— SELECTED EXTRACT —
+ + +

Finding the time for a splash to reach a bystander on a bridge

In summary, the conversation discusses a physics problem involving a man jumping off a bridge in Mostar, Bosnia and finding the duration of the jump and the diver's impact speed with the river. The solution involves using the equation x = 1/2(Vo + V)T and taking into account the acceleration of gravity. It also mentions the reconstruction of the Mostar Bridge and the lack of weight in sound waves.
  • #1
garcia1
27
0

Homework Statement


My problem is the last one, but it is a continuation of these first two problems, so I thought I'd include them.

In Mostar, Bosnia, the ultimate test of a
young man’s courage once was to jump off
a 400-year-old bridge (now destroyed) into
the River Neretva 27 m below the bridge.
How long did the jump last? The accelera-
tion of gravity is 9.8 m/s2 .
Answer in units of s.


How fast was the diver traveling upon impact
with the river?
Answer in units of m/s.

+ + +

— RECORDED INFORMATION —
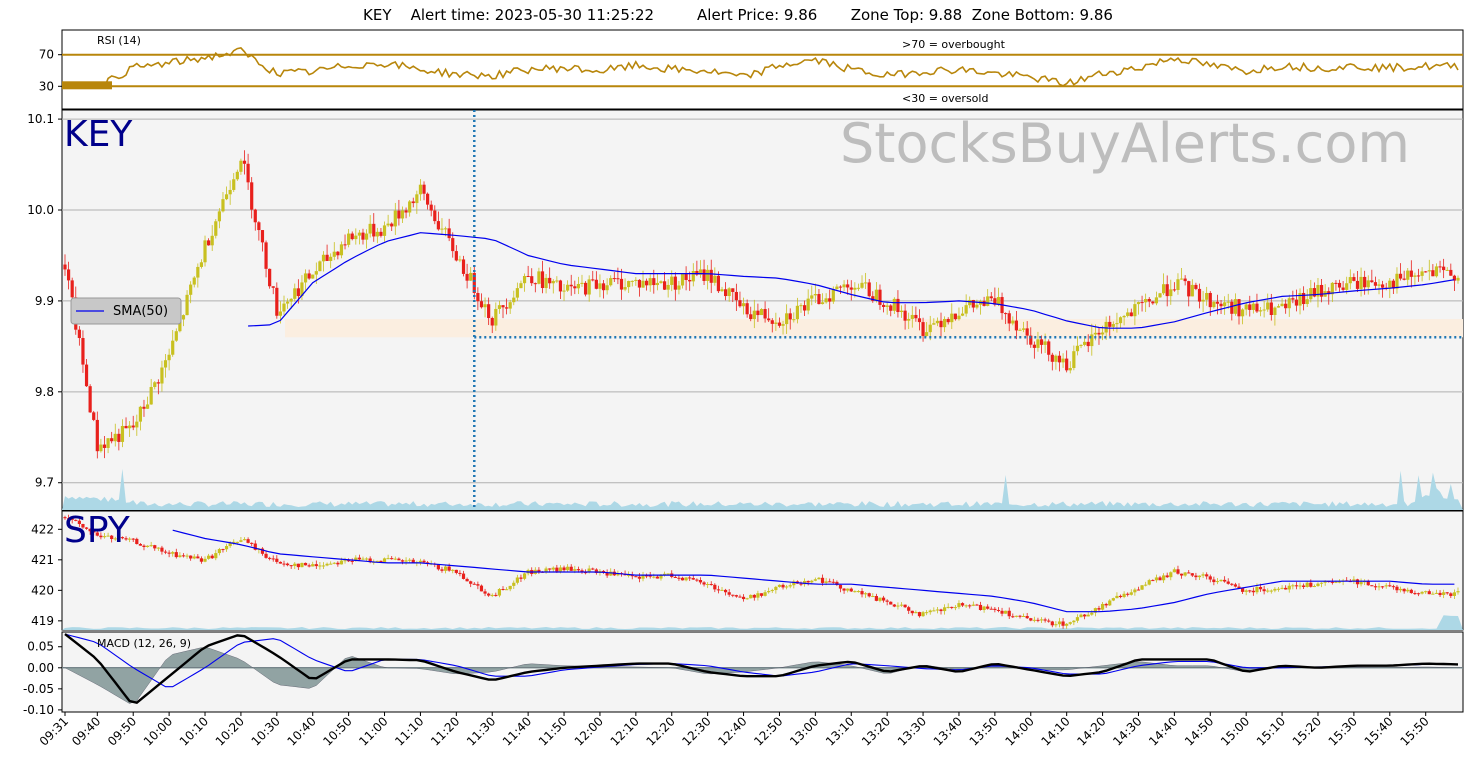 The width and height of the screenshot is (1476, 768). Describe the element at coordinates (945, 98) in the screenshot. I see `oversold-label: <30 = oversold` at that location.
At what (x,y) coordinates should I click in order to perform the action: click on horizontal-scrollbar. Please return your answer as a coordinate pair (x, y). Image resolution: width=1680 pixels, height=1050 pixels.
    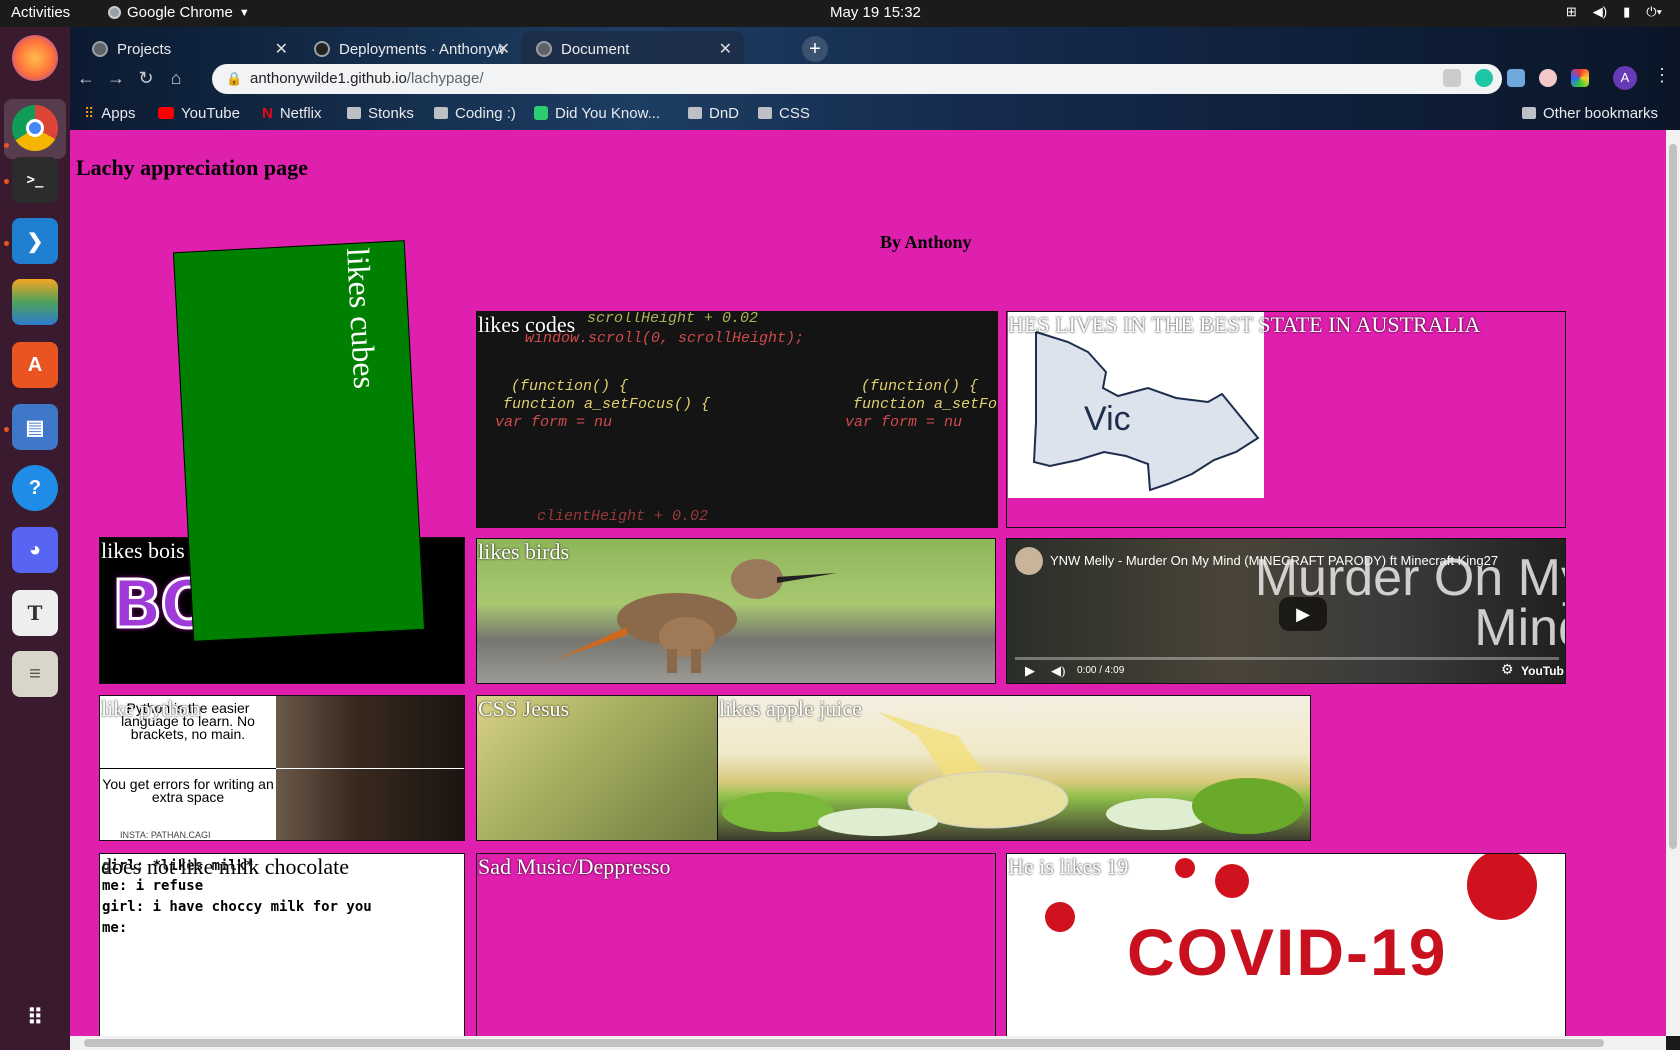
    Looking at the image, I should click on (868, 1043).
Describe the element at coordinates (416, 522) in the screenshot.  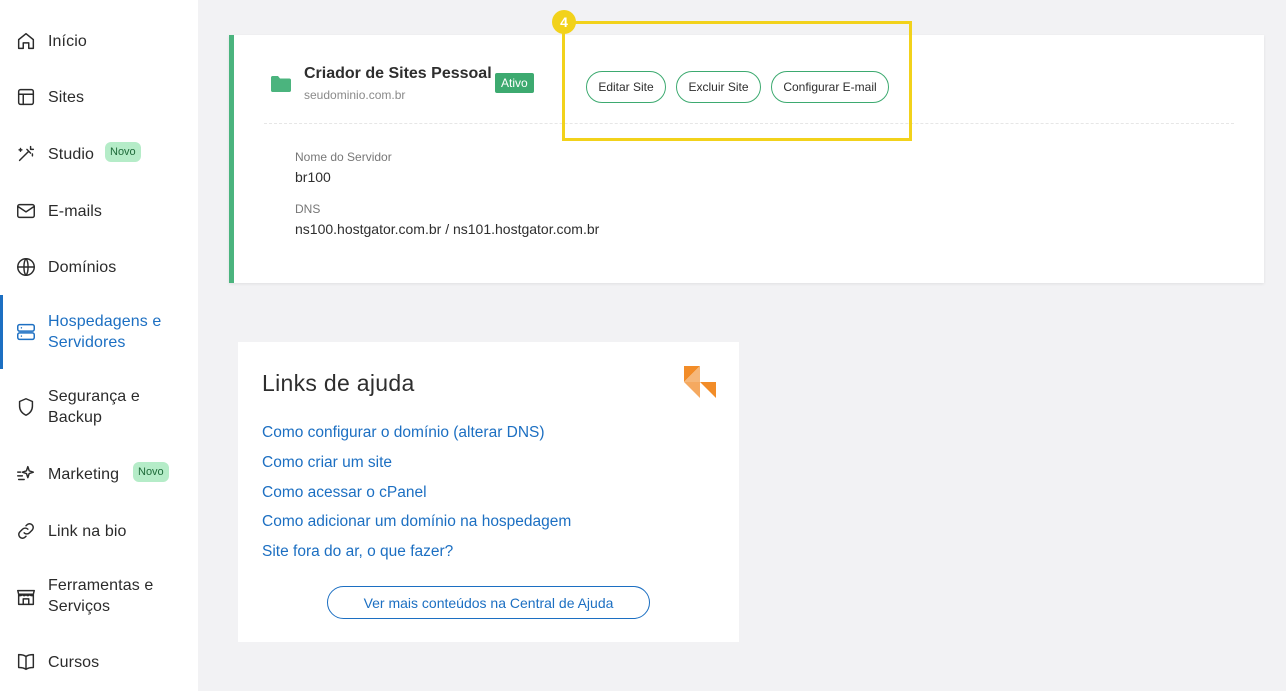
I see `help-link-add-domain: Como adicionar um domínio na hospedagem` at that location.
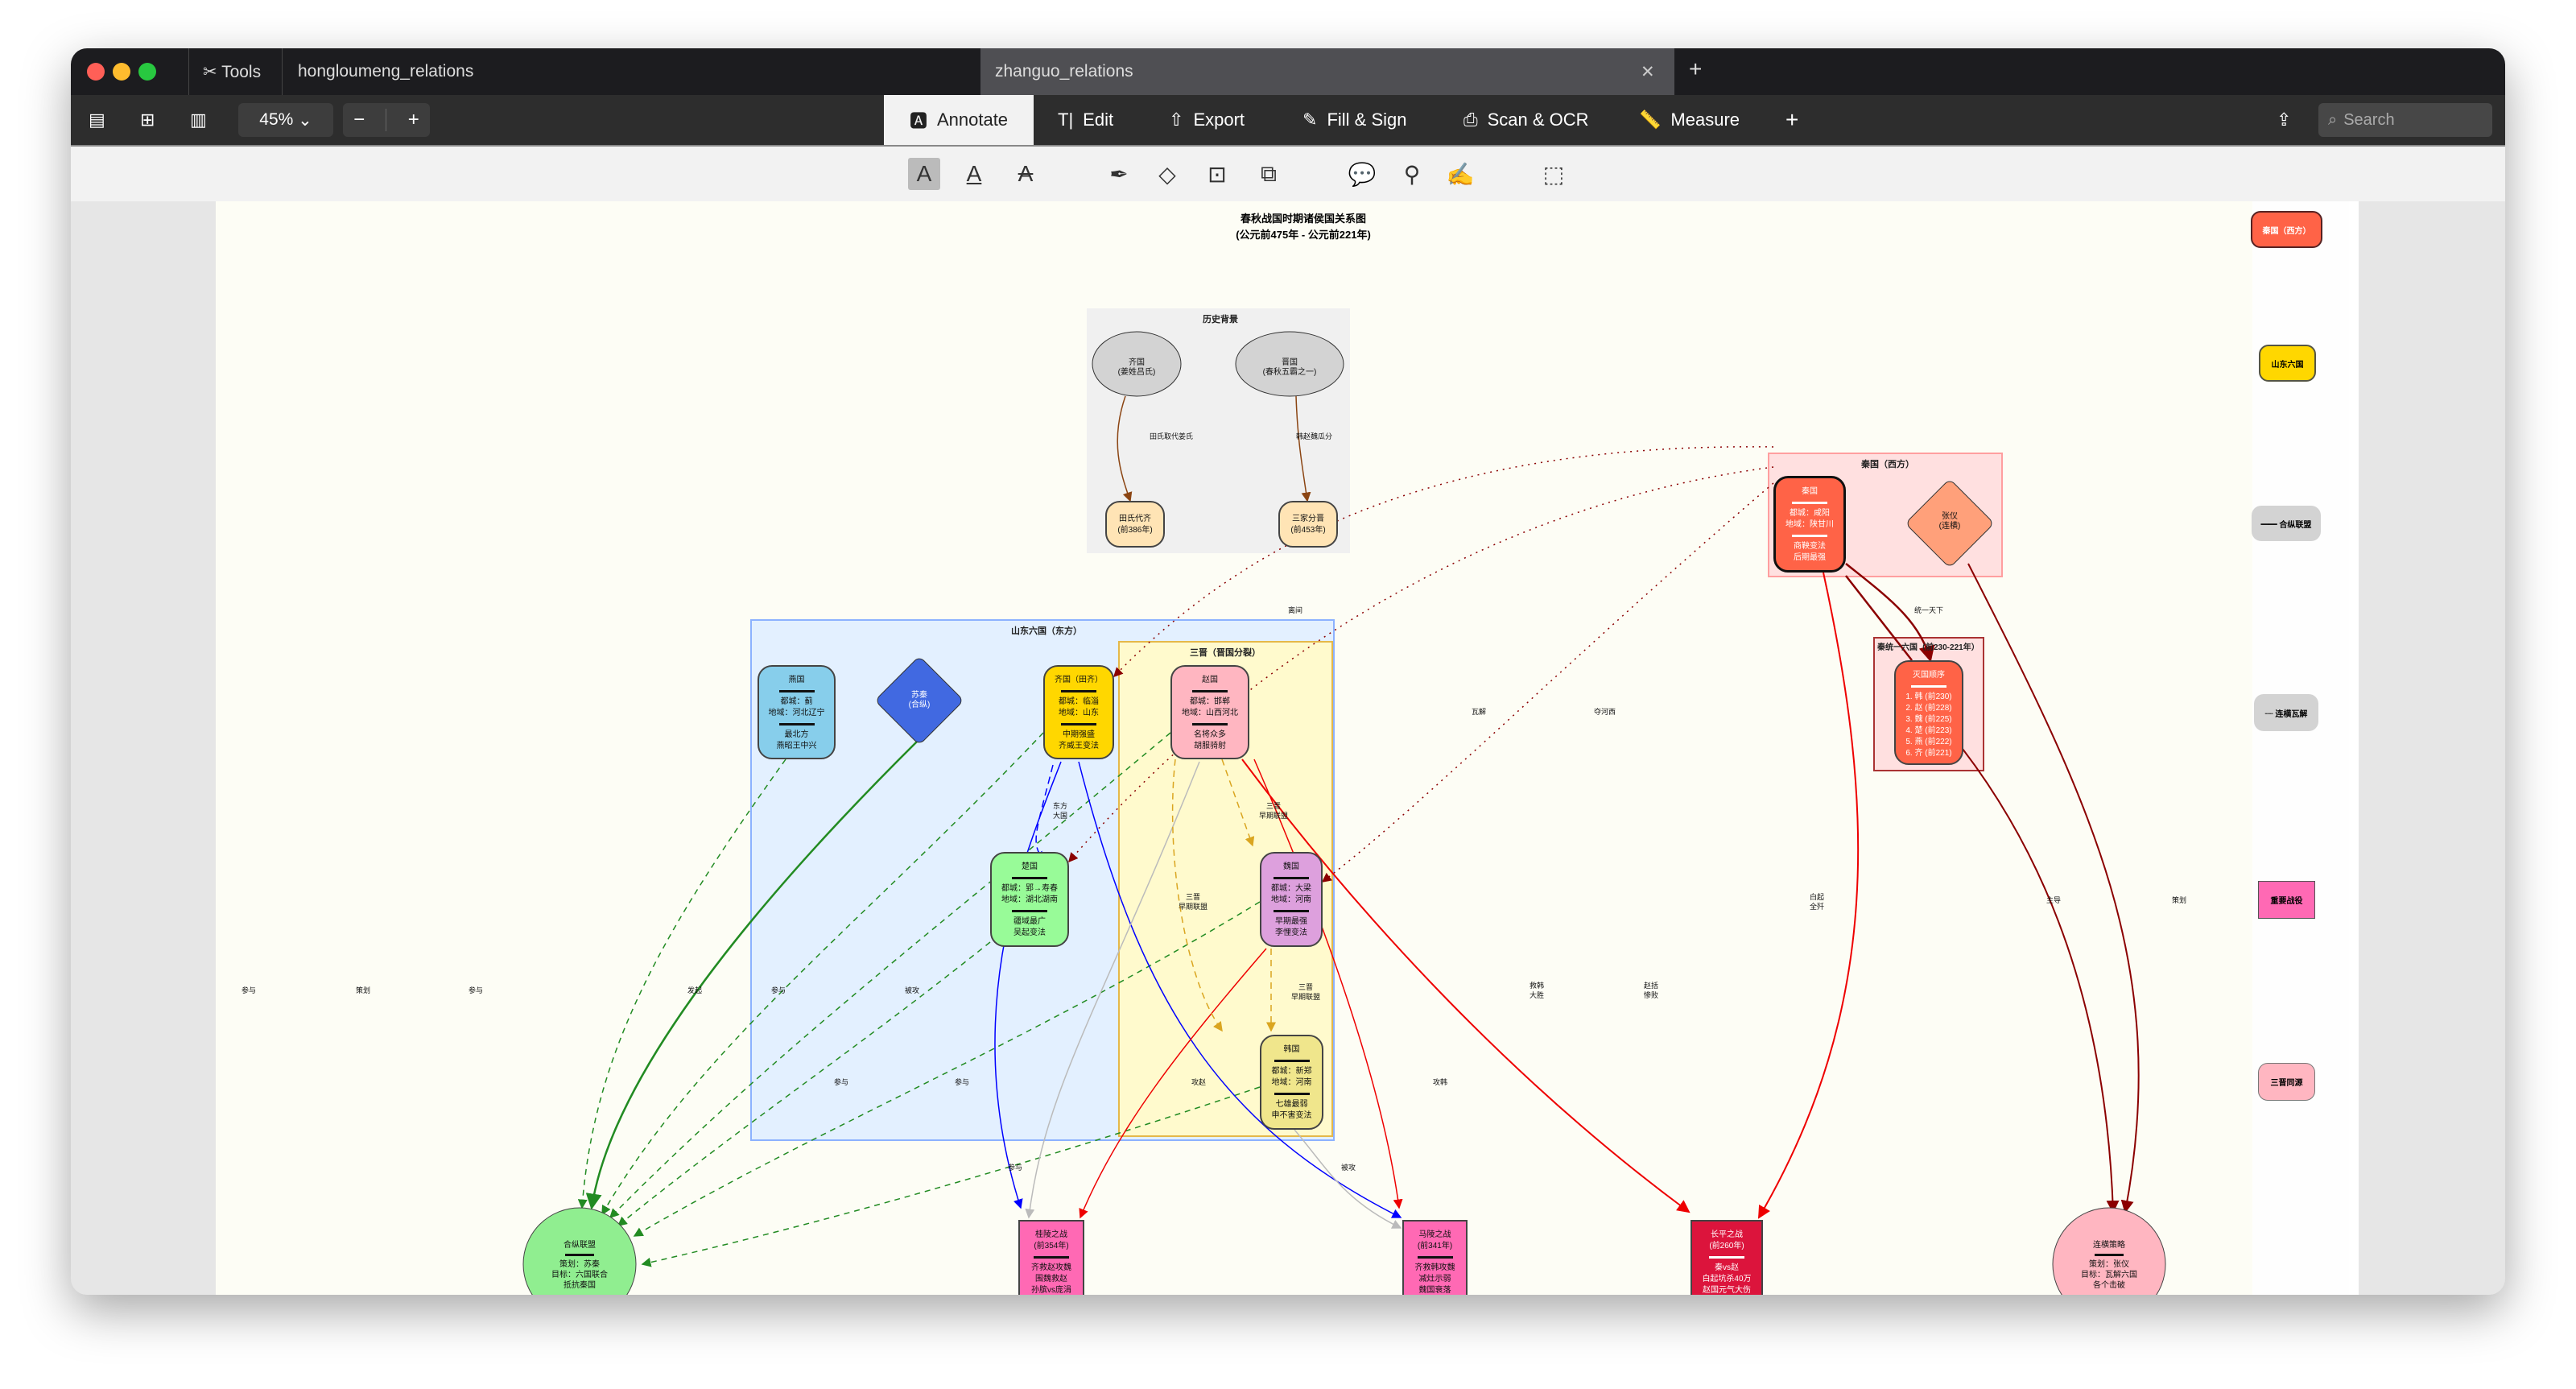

+ + +

— REQUIRED ACTION —
Answer these questions about the Mostar jump thread:
(a) What river lies below the bridge, and how far below the bridge is it?
(b) What value does the thread give for the acceleration of gravity?
(c) Which equation does the summary say the solution uses?

— TASK SOLUTION —
(a) The River Neretva, 27 m below the bridge.
(b) 9.8 m/s2.
(c) x = 1/2(Vo + V)T.